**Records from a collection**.
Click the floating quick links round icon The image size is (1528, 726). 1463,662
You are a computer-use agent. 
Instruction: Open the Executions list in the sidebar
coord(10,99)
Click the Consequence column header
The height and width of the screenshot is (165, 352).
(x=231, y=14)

**Your assignment**.
Every record above is to be transcribed exactly.

**Solution to the exercise**.
Click the floating quick links round icon The image size is (1528, 726). 1463,662
You are a computer-use agent. 
Instruction: Open the Executions list in the sidebar
coord(10,99)
Click the Consequence column header
The height and width of the screenshot is (165, 352).
(x=231, y=14)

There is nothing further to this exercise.